I was doing a little bulk shopping in Sioux Falls yesterday at Sams Club with my wife, and happened to run into a Republican State Representative (who I won’t name, as I didn’t ask if I could go public with the conversation) who was doing a little shopping as well. He noted that he read with interest the post I had on Attorney General Marty Jackley releasing his explanation for the initiated measure relating to pot.
We both agreed that more often than not, the people proposing these types of measures were often their own worst enemies, and that they often go too far with what they’re asking for, such as the ballot measure that’s soon going to be introduced for circulation.
Are they simply trying to legalize certain derivative oils for children that physicians can prescribe in the absence of other drugs to reduce the incidence of seizures? Well, no. I think both he and I (and this may surprise you) thought there could be a pathway to allowing that very limited kind of treatment, if it was prescribed and or administered by physician. The problem gets to be with the awful measures that keep getting thrown at us, and defeated by the voters, and the people out representing them.
The measure that’s set to currently be circulated allows sick minors to obtain pot, but really doesn’t limit the manner of application. So, a 4 year old could smoke it as soon as he can learn how to hold it in his little hand. As the South Dakota Secretary of Health once quipped in legislative committee “We don’t smoke our medicines in South Dakota.” Not that the people proposing them ever take the hint.
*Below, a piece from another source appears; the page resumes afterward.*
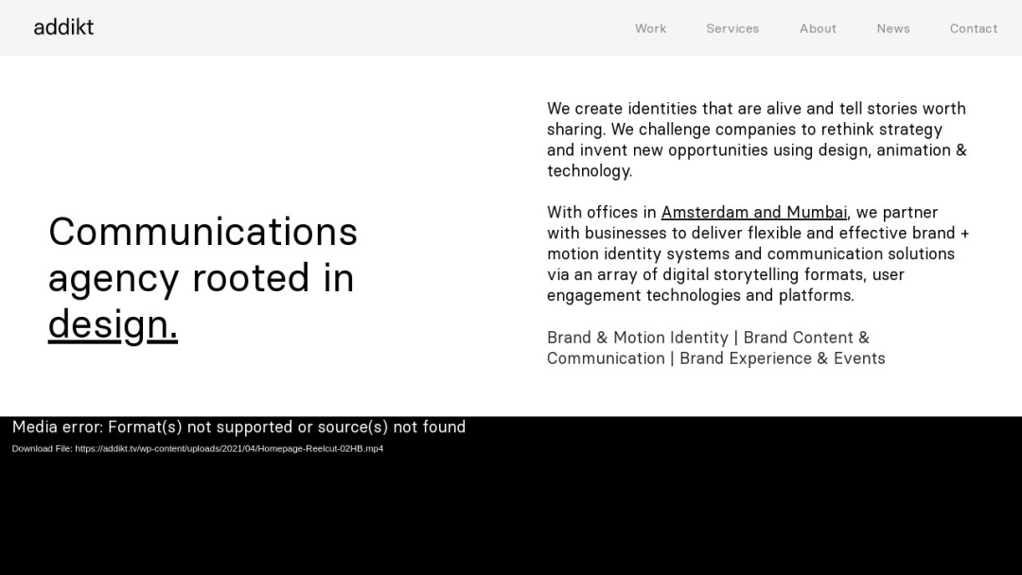Open the Work page
1022x575 pixels.
pyautogui.click(x=650, y=28)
Anyone under the act can designate “a caregiver” who can assist their use of pot. And guess what? They’ll be able to grow it at home as well. The act provides for cultivation in “enclosed, locked facilities,” to store or grow pot including “any closet….. that is equipped with locks.” And who can prescribe the pot being grown in a locked closet? Not a specific type of physician, but a “Practitioner,” which is simply defined as “a person who is licensed with authority to prescribe drugs to humans.” That could be a doctor.. or some counselors. Or more.
If you have non-smoking apartments, guess what landlord? You might ban tobacco, but you can’t ban pot smokers if they have their pot smoking card. Despite it being as bad for them if not worse than tobacco smoking.
The act being proposed as usual is filled with wide open loopholes, and takes away the ability of property owners to regulate the use of their property. All despite the fact that pot is still illegal at the federal level.
When you have measures in front of you as loose as this, most reasonable people are going to say no. In this instance, the legislator I was speaking with had a bill in front of him just like this during a recent legislative session. Expressing some of the same reservations, the reply wasn’t that the group asking him to sponsor it was going to work on it, or instead propose a much more limited version.
He was hysterically told that he was killing people, and the pot advocates started calling his house and otherwise haranguing him for the next couple of weeks. Really?
Unreasonable advocates who want to throw the door open for people to grow it in their closets and harass people who say no are not the kind of people you want writing & proposing legislation.
And you certainly don’t want them writing wide-open ballot measures that they want people to vote yes on.